One possibility is that the binary log entry is corrupted.
Write down the file/pos for current replication, then forget replication settings (STOP SLAVE: RESET SLAVE ALL:) then set replication again to continue from where it left of

Thanks.

I ended up setting a new position, which got us moving again. However, I am going to rebuild the slave as I don’t trust its consistency any more. Unfortunately. I believe this is a Percona bug as it appears the master wrote more than max allowed packets to the binary log.

Regarding the show slave status command. I did see something that appears to be impossible and am looking for some feed back.

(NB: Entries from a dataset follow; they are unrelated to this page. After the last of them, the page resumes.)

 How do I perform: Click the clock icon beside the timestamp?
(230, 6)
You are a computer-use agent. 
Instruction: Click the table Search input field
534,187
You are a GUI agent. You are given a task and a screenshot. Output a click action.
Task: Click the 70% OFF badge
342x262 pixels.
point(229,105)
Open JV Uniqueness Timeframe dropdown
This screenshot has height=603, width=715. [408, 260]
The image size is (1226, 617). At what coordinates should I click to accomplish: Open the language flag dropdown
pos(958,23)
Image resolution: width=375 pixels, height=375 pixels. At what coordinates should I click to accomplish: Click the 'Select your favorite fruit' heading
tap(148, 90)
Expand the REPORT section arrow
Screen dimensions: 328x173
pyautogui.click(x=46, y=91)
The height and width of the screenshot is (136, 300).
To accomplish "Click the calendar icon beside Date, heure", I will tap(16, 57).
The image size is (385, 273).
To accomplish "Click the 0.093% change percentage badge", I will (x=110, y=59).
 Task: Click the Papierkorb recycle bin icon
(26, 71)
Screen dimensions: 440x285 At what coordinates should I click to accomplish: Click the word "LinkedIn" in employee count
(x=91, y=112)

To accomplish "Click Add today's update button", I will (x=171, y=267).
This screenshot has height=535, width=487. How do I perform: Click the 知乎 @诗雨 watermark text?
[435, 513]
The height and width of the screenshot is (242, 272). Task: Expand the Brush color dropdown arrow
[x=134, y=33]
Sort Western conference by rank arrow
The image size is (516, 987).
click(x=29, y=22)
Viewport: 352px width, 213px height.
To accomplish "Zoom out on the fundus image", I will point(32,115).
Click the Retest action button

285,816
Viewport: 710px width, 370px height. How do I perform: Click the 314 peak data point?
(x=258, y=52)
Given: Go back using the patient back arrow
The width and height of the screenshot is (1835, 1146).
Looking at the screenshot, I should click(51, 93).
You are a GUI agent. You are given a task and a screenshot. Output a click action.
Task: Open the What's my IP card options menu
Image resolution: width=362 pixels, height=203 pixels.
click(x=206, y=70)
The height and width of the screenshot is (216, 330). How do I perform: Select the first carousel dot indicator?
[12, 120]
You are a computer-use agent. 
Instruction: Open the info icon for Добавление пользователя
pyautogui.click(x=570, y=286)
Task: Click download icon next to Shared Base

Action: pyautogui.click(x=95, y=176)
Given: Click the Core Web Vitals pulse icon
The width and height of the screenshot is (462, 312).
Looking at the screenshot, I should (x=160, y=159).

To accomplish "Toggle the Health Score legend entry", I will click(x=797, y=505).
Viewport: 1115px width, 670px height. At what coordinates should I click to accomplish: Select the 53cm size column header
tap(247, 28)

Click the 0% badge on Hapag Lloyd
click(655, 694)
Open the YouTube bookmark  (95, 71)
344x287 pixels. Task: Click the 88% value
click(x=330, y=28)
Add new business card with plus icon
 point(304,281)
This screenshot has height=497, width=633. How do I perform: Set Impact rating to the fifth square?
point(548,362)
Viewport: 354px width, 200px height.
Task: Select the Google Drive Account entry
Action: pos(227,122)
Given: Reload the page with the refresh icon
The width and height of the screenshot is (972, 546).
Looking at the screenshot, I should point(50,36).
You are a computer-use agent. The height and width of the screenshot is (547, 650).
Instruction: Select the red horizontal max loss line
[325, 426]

At the time of the error the coordinates in the show slave status command seems impossible. Note both IO and SQL threads were in the same binary log file bin-1.084438.

  • Master_Log_File: bin-1.084438
  • Read_Master_Log_Pos: 48870187
  • Relay_Master_Log_File: bin-1.084438
  • Exec_Master_Log_Pos: 765952106

The exec_master_log_pos is a higher number than read_master_log_pos within the same binary log file. I would think that exec_master_log_pos can never be a higher number when in the same binary log file and at most can be the same number. Unless my logic is wrong it would seem at some point things got really messed up here and the sql thread somehow jumped ahead.

Any thoughts/comments would be welcome. Thanks.